We all rely on search engines to navigate the massive amount of online information published every day. Modern search engines not only retrieve a list of pages relevant to a query but often try to directly answer our questions by analyzing the content of those pages. One area they currently struggle at, however, is multi-hop Question Answering that requires reasoning with information taken from multiple documents to arrive at the answer. For example, suppose that we want to find out What is the size of the COVID-19 virus?. Systems that try to answer this question first need to identify the virus responsible for COVID-19 (SARS-CoV-2) and then look for the size of that virus (50-200 nm). These two pieces of information may be mentioned in different documents, making the task challenging for conventional approaches. In this blog post, based on our recent ICLR paper, we describe a fast, end-to-end trainable model for answering such multi-hop questions.
Most of the existing work on question answering (QA) falls in two broad categories. Retrieve + Read systems take the documents returned by standard search engines and run a deep neural network over them to find a span of text that answers the question. However, for multi-hop questions all the relevant documents may not be retrieved by the search engine in the first place, limiting the abilities of these systems. In the example above, the document that talks about the size of SARS-CoV-2 does not share any words with the question and might be missed out.

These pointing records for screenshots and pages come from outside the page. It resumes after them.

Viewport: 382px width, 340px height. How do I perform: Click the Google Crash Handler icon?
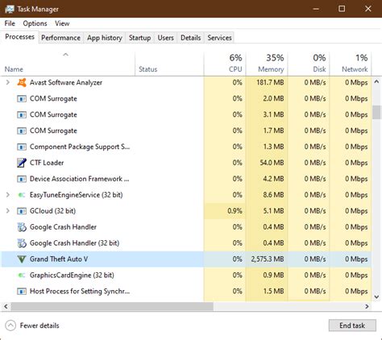(x=22, y=227)
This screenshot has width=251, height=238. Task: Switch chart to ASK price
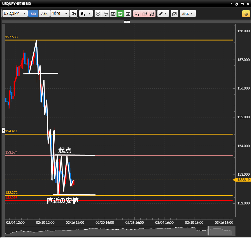pyautogui.click(x=44, y=14)
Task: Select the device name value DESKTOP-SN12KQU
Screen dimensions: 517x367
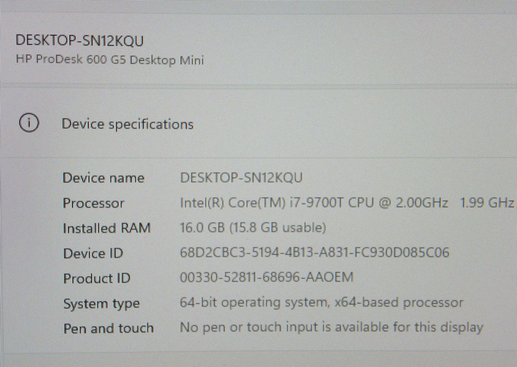Action: [x=241, y=178]
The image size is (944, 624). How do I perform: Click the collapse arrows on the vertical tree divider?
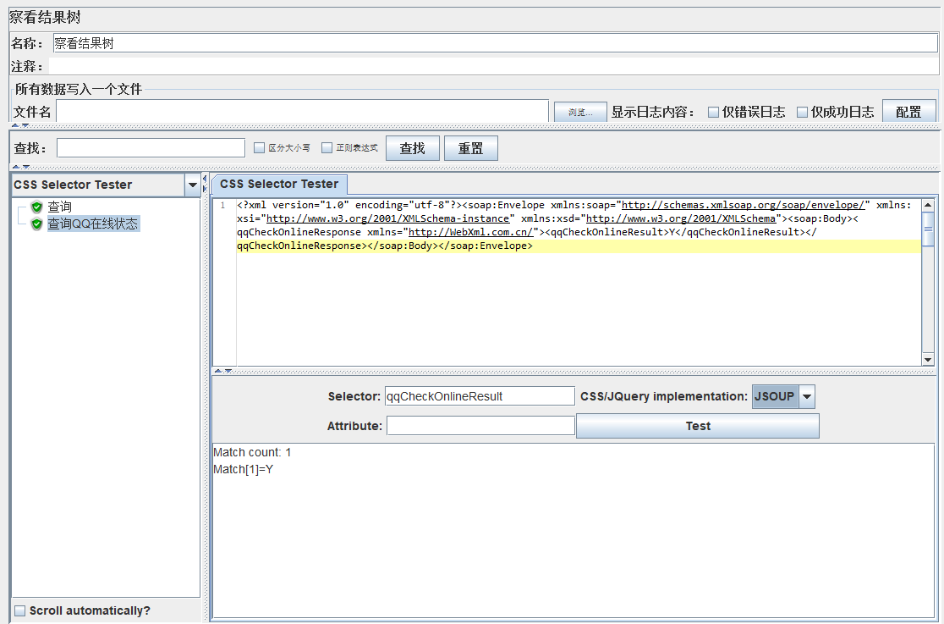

Another line of work has looked at Knowledge-Based QA, where documents are first converted into a knowledge base (KB) by running information extraction pipelines. A KB is a graphical data structure whose nodes and edges correspond to real-world entities and the relationships between those entities, respectively. Given a sufficiently rich KB, multi-hop questions can be efficiently answered by traversing its edges. However, constructing KBs is an expensive, error-prone and time-consuming process: new information (such as about COVID) first appears on the web in textual forms and adding it to KBs involves a delay. Furthermore, not all information can be expressed using the predefined set of relations allowed by a KB, and hence KBs are usually incomplete.
Motivated by the aforementioned limitations, we explore whether we can directly treat a text corpus as a KB for answering multi-hop questions. At a high level, to achieve this goal we first convert the corpus into a graph-structure similar to a KB while keeping the documents in their original form. We then define a fast, differentiable operation for traversing the edges in the graph, which we call relation following. Given a question, we finally decompose it into a sequence of relations that informs the graph traversal and leads to the answer. Our design ensures that the traversal operation is differentiable, thereby allowing end-to-end training of the entire system. We also introduce an efficient implementation of the traversal operation that scales to the entire Wikipedia in milliseconds!